"""

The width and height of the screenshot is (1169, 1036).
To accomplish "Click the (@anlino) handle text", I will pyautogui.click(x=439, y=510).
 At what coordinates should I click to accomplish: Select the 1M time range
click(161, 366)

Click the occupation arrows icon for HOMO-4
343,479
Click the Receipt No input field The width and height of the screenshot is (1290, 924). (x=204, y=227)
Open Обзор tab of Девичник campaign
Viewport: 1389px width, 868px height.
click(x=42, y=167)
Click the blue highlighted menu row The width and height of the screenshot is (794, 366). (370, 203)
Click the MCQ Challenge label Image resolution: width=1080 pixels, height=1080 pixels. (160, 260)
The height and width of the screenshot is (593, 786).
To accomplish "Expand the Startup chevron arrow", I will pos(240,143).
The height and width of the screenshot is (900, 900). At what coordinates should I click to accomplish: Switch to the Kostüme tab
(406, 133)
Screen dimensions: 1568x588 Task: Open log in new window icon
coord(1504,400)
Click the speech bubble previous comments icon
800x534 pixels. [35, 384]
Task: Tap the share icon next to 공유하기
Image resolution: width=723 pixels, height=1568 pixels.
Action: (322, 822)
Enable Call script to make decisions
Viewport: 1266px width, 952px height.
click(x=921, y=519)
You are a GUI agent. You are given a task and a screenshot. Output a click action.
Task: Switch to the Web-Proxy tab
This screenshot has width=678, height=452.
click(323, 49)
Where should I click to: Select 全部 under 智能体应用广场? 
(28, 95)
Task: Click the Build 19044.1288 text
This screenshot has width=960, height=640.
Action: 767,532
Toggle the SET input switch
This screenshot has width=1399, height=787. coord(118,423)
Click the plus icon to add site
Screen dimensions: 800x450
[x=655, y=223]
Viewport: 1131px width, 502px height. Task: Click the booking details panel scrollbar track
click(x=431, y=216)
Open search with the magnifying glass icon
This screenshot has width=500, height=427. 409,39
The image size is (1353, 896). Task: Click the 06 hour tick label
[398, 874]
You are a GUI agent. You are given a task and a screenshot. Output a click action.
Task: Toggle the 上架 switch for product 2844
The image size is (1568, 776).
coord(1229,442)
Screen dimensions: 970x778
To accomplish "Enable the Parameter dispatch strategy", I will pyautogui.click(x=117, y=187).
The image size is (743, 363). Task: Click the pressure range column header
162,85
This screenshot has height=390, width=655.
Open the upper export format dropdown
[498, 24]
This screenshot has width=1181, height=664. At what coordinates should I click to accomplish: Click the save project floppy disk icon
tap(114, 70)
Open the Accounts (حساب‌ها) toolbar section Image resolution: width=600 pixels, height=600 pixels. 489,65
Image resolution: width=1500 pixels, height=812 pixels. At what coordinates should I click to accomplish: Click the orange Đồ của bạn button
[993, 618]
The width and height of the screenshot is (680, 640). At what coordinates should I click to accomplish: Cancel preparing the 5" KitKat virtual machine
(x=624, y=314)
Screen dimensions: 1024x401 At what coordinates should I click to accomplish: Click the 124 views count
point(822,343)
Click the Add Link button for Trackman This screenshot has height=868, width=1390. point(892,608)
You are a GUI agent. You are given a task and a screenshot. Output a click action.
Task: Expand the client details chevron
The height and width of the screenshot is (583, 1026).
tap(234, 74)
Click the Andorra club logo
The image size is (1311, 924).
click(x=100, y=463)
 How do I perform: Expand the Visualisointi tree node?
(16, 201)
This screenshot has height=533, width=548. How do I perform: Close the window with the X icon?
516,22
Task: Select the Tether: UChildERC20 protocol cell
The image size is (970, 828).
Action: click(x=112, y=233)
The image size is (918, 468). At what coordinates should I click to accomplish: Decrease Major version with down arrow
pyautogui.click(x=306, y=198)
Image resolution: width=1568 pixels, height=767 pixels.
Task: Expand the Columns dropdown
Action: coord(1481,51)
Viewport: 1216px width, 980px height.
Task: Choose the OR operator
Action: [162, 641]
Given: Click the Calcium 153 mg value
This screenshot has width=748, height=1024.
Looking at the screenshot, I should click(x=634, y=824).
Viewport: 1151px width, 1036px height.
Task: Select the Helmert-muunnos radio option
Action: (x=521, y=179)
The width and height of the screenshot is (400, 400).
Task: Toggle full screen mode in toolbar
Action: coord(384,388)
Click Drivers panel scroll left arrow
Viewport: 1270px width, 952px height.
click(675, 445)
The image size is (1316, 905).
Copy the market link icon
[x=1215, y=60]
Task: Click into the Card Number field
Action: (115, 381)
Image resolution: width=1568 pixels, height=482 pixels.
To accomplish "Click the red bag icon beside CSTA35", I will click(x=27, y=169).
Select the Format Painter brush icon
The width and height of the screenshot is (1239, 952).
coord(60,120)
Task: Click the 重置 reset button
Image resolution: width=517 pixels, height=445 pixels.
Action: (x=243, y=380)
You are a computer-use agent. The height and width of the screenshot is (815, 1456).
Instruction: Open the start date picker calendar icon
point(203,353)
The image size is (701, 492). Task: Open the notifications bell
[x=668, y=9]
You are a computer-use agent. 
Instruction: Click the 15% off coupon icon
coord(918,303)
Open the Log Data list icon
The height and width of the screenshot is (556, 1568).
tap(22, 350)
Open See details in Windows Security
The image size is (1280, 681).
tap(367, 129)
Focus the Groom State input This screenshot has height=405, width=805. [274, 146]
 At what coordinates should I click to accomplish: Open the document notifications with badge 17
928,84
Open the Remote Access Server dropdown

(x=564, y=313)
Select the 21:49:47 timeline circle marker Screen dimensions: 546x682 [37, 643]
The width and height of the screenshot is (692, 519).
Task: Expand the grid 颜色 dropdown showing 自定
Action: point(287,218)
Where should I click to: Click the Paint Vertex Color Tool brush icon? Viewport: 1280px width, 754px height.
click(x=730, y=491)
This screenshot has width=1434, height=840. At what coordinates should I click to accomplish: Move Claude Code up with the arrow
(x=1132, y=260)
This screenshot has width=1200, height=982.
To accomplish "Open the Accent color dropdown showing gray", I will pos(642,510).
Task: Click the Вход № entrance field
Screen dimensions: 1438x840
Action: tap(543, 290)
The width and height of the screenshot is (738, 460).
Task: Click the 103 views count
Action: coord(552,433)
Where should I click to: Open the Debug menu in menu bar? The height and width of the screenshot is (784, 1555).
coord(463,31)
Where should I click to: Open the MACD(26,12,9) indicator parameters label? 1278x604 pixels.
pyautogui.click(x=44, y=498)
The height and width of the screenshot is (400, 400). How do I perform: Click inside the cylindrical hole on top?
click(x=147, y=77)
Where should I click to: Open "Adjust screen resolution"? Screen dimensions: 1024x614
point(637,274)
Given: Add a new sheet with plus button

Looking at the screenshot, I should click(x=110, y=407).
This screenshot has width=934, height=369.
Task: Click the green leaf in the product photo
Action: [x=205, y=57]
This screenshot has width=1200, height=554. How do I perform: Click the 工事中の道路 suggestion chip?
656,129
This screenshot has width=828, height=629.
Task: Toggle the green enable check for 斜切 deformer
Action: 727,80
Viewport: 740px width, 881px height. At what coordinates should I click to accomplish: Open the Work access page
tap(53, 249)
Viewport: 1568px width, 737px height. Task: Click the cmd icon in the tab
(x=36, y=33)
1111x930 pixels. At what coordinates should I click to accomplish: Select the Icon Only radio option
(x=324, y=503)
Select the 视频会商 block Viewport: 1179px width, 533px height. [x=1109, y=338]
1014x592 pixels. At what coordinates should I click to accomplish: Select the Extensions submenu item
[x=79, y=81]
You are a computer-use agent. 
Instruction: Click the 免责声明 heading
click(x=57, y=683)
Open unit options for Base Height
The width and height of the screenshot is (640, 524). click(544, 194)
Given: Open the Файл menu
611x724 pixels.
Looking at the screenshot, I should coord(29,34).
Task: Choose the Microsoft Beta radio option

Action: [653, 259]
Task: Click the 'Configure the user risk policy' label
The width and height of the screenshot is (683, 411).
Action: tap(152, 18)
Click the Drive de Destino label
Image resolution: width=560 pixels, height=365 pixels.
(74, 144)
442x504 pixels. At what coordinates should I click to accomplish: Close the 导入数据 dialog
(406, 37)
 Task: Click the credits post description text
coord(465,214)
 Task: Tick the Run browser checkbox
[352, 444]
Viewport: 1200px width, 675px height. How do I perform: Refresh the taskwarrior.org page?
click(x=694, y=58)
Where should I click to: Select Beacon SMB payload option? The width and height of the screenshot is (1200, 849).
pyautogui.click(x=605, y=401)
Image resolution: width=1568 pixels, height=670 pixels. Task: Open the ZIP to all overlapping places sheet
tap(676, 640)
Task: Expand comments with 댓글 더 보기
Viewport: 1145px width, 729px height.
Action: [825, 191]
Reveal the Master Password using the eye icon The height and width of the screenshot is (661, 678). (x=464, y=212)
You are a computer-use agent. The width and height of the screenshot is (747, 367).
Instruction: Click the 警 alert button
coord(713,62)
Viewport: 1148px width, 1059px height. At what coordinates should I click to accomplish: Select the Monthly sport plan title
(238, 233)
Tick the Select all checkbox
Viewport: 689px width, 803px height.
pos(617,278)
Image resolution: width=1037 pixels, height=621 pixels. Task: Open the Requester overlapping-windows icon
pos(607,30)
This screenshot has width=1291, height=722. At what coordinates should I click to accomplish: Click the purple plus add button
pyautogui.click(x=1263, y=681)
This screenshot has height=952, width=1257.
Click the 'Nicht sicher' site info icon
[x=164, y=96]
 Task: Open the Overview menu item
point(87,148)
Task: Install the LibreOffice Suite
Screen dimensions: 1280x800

"""

# What is being asked
In the preceding material, find each line holding the word "chevron" and copy it out.

# Your solution
To accomplish "Expand the Startup chevron arrow", I will pos(240,143).
Task: Expand the client details chevron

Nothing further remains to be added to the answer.